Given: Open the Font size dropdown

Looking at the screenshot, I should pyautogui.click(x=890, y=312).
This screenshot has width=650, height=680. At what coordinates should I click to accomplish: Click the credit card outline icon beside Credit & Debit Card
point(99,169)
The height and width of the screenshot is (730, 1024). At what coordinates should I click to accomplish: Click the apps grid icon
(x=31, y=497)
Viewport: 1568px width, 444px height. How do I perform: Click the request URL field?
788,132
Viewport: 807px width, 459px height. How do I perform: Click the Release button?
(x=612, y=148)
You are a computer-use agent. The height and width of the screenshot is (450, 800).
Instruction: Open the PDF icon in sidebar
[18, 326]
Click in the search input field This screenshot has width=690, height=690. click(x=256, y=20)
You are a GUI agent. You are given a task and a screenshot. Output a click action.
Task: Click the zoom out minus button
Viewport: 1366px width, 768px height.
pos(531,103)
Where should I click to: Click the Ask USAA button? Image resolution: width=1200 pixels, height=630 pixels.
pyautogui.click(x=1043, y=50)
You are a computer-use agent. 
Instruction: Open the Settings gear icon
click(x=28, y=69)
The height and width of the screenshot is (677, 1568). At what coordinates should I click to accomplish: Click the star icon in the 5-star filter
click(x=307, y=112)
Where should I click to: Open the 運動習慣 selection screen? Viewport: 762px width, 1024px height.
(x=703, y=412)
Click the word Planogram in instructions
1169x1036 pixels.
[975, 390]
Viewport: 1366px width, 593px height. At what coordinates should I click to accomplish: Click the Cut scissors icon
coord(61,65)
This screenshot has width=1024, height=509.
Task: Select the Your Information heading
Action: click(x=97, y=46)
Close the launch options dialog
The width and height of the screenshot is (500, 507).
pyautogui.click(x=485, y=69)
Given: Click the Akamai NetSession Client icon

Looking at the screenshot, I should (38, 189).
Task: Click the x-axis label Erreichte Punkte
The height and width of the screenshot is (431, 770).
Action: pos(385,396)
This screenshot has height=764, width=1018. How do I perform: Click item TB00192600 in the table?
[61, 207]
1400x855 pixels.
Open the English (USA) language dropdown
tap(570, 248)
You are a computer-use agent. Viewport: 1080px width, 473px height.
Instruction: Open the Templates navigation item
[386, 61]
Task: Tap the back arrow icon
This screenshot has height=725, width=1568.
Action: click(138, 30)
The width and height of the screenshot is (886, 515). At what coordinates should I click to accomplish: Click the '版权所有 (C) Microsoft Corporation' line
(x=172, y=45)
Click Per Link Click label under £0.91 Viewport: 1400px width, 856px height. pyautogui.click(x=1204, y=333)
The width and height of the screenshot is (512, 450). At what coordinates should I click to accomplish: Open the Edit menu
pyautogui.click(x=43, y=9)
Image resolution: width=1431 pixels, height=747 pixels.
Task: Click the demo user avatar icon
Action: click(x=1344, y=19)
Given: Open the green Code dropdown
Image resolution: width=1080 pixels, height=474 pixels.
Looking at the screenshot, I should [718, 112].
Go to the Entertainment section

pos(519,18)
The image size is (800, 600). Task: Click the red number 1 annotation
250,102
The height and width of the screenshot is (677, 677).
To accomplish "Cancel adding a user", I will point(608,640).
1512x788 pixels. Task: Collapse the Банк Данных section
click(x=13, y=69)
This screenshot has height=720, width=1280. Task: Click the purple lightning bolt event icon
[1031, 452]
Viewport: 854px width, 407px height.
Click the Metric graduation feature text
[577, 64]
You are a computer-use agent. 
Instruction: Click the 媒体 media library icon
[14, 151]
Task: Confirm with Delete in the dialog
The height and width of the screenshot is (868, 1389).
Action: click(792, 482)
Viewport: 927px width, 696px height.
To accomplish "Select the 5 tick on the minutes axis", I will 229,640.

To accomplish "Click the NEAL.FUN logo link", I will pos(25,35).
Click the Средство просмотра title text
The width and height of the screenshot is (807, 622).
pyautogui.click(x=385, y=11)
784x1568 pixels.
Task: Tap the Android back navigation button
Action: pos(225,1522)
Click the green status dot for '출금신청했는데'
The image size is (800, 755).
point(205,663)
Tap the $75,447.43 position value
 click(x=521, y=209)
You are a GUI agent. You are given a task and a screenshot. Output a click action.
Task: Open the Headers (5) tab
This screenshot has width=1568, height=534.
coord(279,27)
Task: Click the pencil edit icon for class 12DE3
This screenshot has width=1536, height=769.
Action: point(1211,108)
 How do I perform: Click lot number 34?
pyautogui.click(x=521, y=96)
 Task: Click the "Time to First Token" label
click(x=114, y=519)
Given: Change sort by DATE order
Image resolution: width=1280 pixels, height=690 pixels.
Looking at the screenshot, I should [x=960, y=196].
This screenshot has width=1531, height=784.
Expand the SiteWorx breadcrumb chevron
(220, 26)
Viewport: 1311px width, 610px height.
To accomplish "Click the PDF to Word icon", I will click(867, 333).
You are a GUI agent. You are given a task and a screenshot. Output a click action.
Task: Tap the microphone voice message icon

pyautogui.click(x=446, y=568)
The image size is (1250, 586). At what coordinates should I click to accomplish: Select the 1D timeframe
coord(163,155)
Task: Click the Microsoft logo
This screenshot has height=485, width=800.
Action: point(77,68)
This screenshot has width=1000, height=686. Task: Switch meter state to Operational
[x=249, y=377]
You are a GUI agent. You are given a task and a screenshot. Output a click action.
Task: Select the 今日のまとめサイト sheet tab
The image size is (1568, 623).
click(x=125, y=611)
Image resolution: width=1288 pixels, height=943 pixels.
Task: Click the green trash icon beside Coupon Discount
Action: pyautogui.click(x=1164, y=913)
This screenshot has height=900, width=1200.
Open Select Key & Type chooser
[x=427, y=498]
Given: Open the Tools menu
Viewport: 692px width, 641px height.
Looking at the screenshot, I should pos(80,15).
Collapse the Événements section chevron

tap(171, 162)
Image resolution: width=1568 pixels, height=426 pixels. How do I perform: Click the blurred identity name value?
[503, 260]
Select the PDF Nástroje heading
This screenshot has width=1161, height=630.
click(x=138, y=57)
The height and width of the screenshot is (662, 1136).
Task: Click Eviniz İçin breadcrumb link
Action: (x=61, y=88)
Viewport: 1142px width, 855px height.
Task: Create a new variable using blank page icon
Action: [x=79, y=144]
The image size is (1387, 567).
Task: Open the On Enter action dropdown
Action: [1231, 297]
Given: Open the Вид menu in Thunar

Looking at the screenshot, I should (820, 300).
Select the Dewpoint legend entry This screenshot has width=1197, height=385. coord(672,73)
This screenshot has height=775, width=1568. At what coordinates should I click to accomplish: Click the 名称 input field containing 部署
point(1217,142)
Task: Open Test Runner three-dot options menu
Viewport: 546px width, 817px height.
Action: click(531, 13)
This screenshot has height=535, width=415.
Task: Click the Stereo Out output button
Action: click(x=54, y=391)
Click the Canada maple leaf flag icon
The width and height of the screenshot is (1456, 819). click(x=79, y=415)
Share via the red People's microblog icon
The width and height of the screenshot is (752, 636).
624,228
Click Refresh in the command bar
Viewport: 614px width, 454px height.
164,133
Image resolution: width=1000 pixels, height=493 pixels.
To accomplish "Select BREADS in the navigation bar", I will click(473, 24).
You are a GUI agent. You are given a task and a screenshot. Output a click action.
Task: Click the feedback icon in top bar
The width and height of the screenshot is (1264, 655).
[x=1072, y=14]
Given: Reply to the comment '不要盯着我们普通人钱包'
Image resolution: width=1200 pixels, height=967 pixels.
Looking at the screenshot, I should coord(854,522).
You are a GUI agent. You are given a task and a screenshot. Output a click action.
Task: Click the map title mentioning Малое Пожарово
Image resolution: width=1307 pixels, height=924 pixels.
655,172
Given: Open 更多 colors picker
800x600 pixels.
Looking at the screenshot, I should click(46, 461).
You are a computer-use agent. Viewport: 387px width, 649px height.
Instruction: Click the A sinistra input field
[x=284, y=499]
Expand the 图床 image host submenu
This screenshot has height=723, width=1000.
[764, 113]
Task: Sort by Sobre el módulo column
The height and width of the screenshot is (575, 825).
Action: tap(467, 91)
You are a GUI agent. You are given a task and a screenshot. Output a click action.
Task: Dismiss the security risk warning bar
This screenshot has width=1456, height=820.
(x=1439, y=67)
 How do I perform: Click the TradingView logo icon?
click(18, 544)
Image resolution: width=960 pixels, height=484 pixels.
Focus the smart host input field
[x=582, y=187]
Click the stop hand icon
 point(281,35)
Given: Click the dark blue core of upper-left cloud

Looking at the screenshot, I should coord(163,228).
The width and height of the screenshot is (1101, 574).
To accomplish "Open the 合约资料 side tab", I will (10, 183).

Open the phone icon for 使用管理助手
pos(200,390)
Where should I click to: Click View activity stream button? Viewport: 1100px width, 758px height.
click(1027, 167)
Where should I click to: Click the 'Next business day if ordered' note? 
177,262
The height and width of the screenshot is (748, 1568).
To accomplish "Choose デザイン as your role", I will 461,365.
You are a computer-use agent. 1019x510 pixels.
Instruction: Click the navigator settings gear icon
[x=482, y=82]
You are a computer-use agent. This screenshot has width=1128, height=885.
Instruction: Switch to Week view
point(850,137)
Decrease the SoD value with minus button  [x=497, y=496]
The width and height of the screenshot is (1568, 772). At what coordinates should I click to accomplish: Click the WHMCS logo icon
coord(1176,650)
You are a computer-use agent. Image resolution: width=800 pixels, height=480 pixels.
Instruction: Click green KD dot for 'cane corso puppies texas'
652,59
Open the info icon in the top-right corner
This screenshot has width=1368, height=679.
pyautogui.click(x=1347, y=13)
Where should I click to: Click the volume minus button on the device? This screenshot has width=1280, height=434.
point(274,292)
**********
Check each line above for "dialog" and return the ones that have it.

Output for this task
Close the launch options dialog
Task: Confirm with Delete in the dialog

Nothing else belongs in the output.